Faster Maven builds in Docker

Faster Maven builds in Docker

Last week, I described different techniques to fasten your Maven builds. Today, I'd like to widen the scope and do the same for Maven builds inside Docker.

Between each run, we change the source code by adding a single blank line; between each section, we remove all built images, including the intermediate ones that are the results of the multi-stage build. The idea is to avoid reusing a previously built image.

Baseline

To compute a helpful baseline, we need a sample project. I created one just for this purpose: it's a relatively small Kotlin project.
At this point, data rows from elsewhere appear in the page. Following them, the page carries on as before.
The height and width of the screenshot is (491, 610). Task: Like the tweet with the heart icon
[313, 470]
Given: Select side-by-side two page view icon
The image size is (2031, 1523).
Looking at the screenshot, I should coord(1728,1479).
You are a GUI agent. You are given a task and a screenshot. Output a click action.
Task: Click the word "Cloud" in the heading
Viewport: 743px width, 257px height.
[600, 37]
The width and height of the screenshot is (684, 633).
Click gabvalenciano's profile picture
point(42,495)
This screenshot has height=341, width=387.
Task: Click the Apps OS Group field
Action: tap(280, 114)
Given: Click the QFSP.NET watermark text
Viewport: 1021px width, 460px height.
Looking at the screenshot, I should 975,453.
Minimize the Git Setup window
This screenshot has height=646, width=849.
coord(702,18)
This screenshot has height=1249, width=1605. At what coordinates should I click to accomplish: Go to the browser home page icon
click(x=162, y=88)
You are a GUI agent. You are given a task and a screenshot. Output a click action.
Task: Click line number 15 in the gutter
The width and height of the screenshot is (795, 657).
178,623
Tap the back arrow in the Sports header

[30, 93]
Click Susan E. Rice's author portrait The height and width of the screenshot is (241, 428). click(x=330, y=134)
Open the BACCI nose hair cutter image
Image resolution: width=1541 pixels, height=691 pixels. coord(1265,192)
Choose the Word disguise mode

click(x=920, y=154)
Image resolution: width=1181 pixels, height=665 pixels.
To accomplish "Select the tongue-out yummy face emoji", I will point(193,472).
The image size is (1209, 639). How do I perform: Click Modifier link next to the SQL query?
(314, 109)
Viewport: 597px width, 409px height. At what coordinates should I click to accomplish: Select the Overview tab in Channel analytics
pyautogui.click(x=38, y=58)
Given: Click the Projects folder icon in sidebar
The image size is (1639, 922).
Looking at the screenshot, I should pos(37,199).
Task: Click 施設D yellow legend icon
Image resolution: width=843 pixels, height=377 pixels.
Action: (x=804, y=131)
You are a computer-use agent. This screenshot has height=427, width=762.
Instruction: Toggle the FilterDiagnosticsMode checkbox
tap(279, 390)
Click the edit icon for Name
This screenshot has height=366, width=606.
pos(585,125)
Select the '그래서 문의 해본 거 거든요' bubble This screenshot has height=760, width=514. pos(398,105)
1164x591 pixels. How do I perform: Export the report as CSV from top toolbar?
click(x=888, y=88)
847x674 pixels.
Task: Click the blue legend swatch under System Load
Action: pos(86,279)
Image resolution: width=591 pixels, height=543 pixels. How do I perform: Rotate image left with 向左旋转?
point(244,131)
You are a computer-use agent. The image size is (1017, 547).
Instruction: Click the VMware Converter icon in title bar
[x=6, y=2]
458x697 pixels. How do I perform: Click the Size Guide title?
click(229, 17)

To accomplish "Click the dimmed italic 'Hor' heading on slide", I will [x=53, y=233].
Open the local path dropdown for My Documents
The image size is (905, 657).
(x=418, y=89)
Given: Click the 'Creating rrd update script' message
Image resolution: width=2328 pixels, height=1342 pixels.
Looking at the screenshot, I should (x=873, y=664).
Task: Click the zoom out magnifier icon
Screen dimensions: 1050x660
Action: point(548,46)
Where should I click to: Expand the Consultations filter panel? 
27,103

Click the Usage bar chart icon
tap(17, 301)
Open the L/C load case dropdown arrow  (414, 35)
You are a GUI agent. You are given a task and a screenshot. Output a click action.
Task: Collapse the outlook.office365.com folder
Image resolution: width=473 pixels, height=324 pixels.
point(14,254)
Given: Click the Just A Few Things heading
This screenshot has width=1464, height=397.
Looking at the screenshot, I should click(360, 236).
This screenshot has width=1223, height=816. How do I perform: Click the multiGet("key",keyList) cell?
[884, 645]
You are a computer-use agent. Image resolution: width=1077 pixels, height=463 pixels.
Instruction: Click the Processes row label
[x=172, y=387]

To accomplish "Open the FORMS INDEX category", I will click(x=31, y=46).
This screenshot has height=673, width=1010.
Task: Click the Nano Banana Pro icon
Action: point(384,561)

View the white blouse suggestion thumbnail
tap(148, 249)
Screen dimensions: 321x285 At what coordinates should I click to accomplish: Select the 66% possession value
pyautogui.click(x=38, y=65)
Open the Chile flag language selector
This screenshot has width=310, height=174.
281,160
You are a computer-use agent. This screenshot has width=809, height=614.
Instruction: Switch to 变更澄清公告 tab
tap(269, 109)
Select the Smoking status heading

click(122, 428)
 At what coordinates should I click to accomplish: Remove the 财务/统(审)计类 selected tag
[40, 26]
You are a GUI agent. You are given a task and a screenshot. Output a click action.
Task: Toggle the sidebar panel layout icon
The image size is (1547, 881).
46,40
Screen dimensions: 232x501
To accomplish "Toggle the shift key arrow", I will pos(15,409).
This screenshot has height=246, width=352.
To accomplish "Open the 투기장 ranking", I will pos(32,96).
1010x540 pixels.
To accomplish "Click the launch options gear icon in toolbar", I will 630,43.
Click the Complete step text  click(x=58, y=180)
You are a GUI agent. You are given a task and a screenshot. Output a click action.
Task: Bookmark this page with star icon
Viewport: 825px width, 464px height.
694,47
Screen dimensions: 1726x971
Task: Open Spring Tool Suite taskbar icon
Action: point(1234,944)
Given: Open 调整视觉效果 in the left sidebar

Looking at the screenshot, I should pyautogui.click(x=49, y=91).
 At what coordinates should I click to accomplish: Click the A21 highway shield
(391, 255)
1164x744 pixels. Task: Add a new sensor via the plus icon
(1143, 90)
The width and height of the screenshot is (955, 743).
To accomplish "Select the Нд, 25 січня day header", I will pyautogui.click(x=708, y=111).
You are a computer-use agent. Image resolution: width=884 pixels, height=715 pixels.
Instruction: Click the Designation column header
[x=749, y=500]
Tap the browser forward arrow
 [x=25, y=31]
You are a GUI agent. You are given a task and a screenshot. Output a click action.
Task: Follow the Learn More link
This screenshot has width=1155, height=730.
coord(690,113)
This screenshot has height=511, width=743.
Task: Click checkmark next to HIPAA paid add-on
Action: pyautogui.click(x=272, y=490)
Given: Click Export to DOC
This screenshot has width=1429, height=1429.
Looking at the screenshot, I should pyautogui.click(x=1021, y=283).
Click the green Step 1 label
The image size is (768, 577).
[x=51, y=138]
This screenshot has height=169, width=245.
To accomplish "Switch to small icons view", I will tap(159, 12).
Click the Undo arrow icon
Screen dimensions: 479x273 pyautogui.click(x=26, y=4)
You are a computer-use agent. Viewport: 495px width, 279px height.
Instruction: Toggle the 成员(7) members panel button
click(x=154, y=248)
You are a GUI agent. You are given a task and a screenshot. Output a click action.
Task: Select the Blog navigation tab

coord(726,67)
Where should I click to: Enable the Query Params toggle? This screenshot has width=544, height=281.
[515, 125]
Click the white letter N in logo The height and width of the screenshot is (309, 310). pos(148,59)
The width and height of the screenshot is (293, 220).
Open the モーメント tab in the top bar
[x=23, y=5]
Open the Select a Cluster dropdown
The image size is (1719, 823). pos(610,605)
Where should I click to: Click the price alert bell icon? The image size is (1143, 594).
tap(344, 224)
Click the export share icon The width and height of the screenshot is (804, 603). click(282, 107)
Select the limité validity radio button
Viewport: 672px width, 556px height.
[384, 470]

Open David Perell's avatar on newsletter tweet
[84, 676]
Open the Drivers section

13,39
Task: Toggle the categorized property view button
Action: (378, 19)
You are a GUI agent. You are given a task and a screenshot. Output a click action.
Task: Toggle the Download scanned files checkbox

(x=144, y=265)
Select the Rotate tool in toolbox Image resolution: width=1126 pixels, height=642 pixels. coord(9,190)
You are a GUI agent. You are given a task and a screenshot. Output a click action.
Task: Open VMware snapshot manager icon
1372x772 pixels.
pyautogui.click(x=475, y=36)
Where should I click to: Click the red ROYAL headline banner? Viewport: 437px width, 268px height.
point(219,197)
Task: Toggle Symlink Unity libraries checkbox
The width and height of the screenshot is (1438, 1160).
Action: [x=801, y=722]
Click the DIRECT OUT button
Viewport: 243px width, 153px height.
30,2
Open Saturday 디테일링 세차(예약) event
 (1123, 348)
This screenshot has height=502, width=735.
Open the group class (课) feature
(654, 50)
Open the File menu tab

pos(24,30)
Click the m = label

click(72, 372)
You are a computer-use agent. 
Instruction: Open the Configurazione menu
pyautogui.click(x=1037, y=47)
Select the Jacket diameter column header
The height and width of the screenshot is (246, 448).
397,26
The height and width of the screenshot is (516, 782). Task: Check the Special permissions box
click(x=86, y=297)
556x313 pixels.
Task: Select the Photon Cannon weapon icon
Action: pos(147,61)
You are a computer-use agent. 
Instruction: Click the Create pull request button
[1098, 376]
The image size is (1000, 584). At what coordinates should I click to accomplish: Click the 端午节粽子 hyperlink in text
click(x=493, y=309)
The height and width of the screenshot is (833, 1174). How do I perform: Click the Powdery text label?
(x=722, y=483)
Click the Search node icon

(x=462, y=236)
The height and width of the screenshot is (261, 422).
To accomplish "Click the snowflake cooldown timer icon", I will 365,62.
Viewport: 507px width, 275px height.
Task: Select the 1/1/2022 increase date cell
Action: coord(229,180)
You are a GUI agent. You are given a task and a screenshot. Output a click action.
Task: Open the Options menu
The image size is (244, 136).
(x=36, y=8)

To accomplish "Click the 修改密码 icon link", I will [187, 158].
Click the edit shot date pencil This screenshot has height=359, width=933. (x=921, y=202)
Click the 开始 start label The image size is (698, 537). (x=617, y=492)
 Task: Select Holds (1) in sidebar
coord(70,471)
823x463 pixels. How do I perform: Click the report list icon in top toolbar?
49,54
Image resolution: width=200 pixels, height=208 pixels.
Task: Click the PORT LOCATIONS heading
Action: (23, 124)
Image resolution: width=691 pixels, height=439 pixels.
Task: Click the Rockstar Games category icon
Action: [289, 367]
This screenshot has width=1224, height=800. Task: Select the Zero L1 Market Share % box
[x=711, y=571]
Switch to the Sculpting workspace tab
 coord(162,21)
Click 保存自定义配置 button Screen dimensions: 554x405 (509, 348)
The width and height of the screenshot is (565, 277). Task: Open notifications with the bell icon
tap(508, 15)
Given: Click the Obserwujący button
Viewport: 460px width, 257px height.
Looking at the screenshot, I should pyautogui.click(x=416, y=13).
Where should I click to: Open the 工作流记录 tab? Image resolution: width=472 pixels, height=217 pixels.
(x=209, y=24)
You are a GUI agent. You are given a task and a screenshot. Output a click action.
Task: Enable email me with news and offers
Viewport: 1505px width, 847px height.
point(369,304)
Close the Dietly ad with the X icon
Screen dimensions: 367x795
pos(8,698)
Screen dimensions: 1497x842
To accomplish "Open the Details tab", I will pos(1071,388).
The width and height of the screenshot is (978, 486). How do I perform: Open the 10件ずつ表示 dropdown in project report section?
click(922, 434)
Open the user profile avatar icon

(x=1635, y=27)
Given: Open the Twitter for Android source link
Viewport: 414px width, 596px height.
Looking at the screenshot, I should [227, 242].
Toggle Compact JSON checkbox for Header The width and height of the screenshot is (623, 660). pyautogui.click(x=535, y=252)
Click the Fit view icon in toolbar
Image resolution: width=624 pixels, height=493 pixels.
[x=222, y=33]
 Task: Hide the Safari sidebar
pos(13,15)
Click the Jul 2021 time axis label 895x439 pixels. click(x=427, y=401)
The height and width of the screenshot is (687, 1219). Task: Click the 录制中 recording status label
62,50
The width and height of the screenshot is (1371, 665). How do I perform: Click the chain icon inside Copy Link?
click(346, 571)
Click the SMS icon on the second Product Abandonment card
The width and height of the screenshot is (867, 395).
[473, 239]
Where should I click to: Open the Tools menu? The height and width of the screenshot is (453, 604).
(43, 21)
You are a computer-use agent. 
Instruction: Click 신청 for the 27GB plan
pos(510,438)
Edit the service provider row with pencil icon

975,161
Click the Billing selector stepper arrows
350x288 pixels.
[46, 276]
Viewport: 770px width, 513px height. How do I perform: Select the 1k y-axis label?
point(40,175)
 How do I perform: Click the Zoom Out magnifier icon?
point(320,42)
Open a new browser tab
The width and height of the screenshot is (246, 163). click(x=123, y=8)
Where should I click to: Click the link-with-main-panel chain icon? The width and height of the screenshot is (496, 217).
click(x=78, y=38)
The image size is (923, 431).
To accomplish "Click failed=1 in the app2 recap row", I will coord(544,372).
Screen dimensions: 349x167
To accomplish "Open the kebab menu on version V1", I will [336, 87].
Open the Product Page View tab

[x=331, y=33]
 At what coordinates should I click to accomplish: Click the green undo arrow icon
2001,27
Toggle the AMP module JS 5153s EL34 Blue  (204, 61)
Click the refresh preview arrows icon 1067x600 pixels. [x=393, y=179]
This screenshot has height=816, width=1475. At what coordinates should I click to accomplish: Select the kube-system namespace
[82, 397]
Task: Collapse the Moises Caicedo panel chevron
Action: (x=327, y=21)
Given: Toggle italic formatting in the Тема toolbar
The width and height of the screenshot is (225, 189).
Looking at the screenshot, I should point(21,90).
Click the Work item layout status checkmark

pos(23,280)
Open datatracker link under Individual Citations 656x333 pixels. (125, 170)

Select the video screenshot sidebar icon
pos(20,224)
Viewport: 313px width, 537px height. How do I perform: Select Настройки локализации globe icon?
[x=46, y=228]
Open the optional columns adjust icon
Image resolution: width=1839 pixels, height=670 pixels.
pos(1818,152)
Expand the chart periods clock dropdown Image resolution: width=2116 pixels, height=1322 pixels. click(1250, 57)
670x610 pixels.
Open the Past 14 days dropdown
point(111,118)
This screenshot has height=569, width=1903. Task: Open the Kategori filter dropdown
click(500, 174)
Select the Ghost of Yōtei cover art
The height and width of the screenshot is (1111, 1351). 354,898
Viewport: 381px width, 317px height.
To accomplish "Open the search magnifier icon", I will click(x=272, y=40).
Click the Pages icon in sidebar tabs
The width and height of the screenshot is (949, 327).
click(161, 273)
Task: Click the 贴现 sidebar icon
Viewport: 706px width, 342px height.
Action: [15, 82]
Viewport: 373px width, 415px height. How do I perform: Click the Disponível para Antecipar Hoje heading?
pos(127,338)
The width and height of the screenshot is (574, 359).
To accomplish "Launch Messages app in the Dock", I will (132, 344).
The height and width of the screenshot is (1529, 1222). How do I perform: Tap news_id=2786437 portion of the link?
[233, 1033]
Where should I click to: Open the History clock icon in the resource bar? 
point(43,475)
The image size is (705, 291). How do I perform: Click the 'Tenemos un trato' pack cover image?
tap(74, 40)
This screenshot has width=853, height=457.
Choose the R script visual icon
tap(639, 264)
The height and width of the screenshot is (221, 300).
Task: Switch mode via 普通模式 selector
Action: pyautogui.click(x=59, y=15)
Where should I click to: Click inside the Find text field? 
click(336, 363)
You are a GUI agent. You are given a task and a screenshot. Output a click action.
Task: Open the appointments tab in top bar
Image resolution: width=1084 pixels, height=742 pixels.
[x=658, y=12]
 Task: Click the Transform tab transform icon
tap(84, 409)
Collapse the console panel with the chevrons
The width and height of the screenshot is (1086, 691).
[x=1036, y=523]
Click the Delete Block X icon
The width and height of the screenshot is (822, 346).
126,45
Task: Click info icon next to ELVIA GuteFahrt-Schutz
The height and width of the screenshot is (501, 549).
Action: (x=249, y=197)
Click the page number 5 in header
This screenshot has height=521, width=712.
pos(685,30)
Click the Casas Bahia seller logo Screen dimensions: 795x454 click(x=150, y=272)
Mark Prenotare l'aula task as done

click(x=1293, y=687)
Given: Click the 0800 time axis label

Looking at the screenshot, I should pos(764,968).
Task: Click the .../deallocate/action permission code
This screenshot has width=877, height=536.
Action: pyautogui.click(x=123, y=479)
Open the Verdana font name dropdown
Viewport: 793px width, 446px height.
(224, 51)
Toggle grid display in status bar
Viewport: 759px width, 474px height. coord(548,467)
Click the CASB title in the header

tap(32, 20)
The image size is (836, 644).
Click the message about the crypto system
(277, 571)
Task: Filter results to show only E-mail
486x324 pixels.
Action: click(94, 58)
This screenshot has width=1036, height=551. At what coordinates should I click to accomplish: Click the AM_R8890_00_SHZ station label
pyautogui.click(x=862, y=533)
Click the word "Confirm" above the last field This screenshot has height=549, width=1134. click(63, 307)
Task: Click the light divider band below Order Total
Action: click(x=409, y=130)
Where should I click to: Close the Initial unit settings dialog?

Here's the relevant Dockerfile:

FROM openjdk:11-slim-buster as build                         #1

COPY .mvn .mvn                                               #2
COPY mvnw .                                                  #2
COPY pom.xml .                                               #2
COPY src src                                                 #2

RUN ./mvnw -B package                                        #3

FROM openjdk:11-jre-slim-buster                              #4

COPY --from=build target/fast-maven-builds-1.0.jar .         #5

EXPOSE 8080

ENTRYPOINT ["java", "-jar", "fast-maven-builds-1.0.jar"]     #6
  1. Start from a JDK image for the packaging step
  2. Add required resources
  3. Create the JAR
  4. Start from a JRE for image creation step
  5. Copy the JAR from the previous step
  6. Set the entry point

Let's execute the build:

time DOCKER_BUILDKIT=0 docker build -t fast-maven:1.0 .      #1
  1. Forget the environment variable for now, as I'll explain in the next section

Here are the results of the five runs:

* 0.36s user 0.53s system 0% cpu 1:53.06 total
* 0.36s user 0.56s system 0% cpu 1:52.50 total
* 0.35s user 0.55s system 0% cpu 1:56.92 total
* 0.36s user 0.56s system 0% cpu 2:04.55 total
* 0.38s user 0.61s system 0% cpu 2:04.68 total

Buildkit for the win

The last command line used the DOCKER_BUILDKIT environment variable. It's the way to tell Docker to use the legacy engine. If you didn't update Docker for some time, it's the engine that you're using. Nowadays, BuildKit has superseded it and is the new default.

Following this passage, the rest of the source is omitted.